Para quem ficou três anos na estrada, está sendo uma nova etapa da vida ficar tanto tempo num lugar só. Então vou viajando do jeito que dá, na maioria das vezes sem sair de casa. Essa thread maravilhosa no Twitter me levou para viagens feitas nos anos 70 quando as pessoas iam (pasmem!) de Londres para Calcutá (Índia) de busão. Nessa mesma thread eu descobri que existe uma viagem de trem de Ankara (Tailândia) até o Teerã (Irã). Custa 100 euros, são 57 horas de viagem percorrendo mais de 2 mil quilômetros com paisagens de tirar o fôlego.
Outra viagem que fiz recentemente foi pelo deserto da Califórnia com essa lindeza de show do Toro y Moi gravado em Trona.
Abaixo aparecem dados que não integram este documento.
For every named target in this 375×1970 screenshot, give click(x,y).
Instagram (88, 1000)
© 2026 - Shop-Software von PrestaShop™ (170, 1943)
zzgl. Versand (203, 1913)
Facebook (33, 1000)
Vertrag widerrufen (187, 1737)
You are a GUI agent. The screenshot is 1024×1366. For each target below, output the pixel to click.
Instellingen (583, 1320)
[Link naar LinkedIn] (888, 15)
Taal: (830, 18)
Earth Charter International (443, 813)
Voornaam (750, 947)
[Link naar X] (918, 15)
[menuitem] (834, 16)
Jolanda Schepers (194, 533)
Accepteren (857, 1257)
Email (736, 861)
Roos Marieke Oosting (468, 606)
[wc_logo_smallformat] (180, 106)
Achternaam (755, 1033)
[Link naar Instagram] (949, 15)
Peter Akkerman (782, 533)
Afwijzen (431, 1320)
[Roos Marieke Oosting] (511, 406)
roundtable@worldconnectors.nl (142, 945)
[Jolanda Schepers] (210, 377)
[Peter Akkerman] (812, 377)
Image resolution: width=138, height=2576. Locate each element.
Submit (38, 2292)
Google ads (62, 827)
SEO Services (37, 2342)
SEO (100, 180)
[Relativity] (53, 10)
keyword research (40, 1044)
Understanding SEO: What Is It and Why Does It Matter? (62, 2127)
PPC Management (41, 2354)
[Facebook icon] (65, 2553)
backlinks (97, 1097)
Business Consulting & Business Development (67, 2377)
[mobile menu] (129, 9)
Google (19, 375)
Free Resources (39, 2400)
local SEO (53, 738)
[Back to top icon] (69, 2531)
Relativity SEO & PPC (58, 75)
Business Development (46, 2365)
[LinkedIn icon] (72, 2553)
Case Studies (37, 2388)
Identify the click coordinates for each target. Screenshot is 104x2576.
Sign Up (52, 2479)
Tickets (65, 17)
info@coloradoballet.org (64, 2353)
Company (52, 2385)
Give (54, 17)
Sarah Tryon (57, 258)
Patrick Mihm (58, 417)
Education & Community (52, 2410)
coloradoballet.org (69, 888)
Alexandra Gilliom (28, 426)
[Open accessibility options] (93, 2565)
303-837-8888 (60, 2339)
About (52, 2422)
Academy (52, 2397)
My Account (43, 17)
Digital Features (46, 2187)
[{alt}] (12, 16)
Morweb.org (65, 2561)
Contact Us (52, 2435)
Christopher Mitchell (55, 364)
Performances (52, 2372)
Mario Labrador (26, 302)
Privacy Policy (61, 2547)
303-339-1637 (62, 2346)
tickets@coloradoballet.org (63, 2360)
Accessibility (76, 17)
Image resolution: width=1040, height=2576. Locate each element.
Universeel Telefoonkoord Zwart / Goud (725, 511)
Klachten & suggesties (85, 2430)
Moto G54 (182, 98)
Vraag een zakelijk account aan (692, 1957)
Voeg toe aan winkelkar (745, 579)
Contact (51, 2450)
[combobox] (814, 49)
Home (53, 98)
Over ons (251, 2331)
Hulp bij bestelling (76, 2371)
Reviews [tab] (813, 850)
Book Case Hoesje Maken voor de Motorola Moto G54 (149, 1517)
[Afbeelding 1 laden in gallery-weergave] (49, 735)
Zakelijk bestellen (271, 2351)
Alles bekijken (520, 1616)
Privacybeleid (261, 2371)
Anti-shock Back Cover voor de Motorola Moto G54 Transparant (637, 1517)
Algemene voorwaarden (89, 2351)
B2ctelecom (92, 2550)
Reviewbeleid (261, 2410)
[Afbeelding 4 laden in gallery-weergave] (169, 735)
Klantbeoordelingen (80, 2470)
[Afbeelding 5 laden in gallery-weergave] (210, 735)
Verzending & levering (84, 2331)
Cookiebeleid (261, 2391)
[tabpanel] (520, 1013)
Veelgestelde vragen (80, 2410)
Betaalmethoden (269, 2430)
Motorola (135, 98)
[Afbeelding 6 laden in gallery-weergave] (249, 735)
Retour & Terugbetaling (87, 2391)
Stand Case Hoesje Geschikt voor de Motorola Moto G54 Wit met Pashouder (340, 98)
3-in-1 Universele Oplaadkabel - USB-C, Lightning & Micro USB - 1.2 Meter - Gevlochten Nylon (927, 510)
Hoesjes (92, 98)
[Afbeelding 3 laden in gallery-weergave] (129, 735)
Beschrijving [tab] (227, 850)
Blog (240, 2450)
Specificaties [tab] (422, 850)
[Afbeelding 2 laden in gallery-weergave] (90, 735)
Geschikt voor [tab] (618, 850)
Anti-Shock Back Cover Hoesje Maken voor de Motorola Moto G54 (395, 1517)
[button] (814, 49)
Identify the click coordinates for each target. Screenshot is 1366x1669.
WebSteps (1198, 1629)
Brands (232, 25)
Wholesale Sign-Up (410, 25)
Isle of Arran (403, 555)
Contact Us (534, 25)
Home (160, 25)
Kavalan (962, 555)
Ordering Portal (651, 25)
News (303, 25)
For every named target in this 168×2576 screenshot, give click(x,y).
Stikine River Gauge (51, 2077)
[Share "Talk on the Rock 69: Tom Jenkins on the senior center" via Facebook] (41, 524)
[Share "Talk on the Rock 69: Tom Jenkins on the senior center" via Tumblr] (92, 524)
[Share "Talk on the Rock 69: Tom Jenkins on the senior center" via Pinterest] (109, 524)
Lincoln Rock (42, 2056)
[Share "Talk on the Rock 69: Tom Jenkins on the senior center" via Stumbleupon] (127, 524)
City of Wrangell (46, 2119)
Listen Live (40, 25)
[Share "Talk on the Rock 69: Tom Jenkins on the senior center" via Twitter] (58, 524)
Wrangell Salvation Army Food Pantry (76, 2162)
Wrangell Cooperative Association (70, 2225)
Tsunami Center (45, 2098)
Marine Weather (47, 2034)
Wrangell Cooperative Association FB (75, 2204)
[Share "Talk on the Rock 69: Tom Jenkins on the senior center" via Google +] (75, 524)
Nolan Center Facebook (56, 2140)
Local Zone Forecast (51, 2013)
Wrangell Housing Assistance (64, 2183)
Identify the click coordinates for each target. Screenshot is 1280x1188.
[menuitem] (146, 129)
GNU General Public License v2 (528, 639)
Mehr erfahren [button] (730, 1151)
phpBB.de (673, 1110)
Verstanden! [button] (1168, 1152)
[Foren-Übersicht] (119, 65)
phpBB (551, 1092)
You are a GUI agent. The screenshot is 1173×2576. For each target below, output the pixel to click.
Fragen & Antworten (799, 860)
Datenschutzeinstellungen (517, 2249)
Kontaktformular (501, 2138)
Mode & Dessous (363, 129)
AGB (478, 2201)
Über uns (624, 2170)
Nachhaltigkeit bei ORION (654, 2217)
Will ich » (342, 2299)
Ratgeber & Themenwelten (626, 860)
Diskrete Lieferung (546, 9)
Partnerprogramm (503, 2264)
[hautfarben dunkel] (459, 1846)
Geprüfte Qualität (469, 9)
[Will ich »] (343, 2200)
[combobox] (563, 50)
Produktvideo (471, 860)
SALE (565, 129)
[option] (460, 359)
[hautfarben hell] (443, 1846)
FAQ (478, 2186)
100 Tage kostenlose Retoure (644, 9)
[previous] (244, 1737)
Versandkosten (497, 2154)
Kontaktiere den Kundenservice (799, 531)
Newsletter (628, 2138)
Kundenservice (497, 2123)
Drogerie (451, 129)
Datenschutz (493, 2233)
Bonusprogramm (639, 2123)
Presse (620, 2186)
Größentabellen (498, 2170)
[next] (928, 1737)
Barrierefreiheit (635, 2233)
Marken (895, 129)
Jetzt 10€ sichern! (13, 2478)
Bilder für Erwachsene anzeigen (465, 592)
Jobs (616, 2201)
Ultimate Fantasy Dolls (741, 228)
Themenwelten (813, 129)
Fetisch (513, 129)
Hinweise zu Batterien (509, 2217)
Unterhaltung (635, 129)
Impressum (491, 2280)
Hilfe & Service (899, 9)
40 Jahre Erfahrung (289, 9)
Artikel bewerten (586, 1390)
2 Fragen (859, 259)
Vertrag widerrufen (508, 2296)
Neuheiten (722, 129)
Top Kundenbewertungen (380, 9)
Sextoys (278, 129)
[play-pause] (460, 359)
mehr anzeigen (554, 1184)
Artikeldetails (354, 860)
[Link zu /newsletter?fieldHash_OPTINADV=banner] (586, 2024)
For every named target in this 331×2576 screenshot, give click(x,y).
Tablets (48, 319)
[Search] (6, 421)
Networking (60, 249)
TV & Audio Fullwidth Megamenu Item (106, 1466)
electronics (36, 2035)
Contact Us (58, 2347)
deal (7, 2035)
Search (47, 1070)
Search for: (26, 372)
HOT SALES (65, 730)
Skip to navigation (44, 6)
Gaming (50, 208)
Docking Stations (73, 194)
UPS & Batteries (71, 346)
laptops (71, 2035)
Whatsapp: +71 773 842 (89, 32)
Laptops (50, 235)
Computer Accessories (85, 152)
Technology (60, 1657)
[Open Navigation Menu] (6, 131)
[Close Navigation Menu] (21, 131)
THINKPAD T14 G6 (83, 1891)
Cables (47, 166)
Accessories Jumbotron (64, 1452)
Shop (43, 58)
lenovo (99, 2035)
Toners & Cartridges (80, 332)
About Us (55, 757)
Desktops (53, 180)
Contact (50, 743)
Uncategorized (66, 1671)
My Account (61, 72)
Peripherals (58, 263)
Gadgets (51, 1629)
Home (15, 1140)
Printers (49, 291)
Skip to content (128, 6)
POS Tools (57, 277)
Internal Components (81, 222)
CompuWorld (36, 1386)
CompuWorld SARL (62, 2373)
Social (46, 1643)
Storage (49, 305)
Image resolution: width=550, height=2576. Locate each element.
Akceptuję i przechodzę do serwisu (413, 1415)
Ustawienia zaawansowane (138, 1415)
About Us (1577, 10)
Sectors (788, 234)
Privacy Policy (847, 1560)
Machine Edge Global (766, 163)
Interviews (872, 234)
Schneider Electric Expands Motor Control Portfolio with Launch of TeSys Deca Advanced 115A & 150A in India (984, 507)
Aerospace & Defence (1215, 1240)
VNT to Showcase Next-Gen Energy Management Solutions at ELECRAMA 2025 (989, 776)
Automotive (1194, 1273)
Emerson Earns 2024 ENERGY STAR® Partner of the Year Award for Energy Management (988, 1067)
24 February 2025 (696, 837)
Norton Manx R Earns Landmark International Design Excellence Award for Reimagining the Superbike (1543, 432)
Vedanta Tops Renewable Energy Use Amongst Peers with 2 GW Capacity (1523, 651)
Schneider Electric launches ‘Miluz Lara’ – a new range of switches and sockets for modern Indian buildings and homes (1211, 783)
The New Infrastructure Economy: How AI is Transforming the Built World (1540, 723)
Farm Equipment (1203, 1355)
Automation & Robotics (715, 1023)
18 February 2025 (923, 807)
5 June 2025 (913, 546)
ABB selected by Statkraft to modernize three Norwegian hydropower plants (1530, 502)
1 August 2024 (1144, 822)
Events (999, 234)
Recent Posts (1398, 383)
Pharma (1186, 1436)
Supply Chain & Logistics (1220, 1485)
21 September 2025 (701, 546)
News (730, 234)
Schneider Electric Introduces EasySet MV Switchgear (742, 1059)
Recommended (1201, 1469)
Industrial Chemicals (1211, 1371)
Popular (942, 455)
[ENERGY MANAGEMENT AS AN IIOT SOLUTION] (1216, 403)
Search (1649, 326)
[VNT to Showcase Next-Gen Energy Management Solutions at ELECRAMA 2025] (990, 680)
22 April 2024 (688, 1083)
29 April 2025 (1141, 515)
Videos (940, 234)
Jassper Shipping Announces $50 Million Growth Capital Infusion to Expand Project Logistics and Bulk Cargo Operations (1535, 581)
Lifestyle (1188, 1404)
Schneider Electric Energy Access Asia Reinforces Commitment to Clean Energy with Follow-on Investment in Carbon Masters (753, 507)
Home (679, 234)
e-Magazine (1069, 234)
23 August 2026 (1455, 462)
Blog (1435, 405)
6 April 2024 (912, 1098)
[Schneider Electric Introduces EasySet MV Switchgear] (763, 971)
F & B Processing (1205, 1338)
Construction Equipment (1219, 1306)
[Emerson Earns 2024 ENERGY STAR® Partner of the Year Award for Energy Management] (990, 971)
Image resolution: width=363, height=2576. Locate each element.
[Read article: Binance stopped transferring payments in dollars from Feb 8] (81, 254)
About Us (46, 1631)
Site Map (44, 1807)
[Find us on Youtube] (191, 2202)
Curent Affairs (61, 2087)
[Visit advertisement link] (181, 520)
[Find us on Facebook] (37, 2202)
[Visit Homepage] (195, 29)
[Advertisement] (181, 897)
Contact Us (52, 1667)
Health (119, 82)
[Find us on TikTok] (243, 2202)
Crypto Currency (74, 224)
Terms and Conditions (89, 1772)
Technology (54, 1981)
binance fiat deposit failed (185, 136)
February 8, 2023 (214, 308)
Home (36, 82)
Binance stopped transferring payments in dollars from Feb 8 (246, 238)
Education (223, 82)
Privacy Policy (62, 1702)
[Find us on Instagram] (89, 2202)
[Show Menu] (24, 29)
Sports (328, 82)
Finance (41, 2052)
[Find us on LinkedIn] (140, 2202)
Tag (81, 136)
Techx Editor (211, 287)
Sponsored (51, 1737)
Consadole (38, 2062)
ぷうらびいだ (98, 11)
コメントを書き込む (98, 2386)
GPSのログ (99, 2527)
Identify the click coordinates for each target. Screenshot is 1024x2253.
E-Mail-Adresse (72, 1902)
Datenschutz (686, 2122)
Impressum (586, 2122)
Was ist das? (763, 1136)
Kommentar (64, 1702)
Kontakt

Eu quase pude sentir o calor seco californiano.
Senta que lá vem história.
Comecei a escrever esta newsletter a bordo de um trem para Düsseldorf. De lá parti para uma road trip para Bordeaux e neste momento estou num lugar bucólico cercado de castelos e campos verdes próximo a Blois. Somos três nesta viagem: Eu, o Ola (marido) e o Marcelo, meu amigo há 31 anos. Uau! Nunca tinha feito essa conta.
Eu e o Marcelo nos conhecemos num encontro budista que eu frequentava na época. Tinha 16 anos, era metaleira e vivia num mundinho bem machista que eu mal me dava conta. Num dia x o Marcelo me chamou de canto porque queria me contar algo e então me contou que é gay. Eu chorei desolada. Gay? Eu não tinha a menor noção do que era ser gay, mas achava que não era algo bom. Ninguém nunca tinha conversado comigo a respeito e tudo que eu sabia era através da TV ou piadas ruins. Tudo caricato e sofrível. Ele não se encaixava em nada do que eu tinha no meu imaginário. Achava que ele era diferente. Lembre-se: Estou falando do meu mundo há 31 anos quando a internet ainda era algo distante. A expressão LGBTQ+ sequer existia.
Essa nossa história veio à tona ao assistir o excelente Disclosure, na Netflix, que mostra como pessoas trans têm sido retratadas pelo cinema ao longo de sua história. Várias fichas só caíram pra mim depois que assisti ao documentário. Indispensável e necessário. Para colocar a família toda pra assistir.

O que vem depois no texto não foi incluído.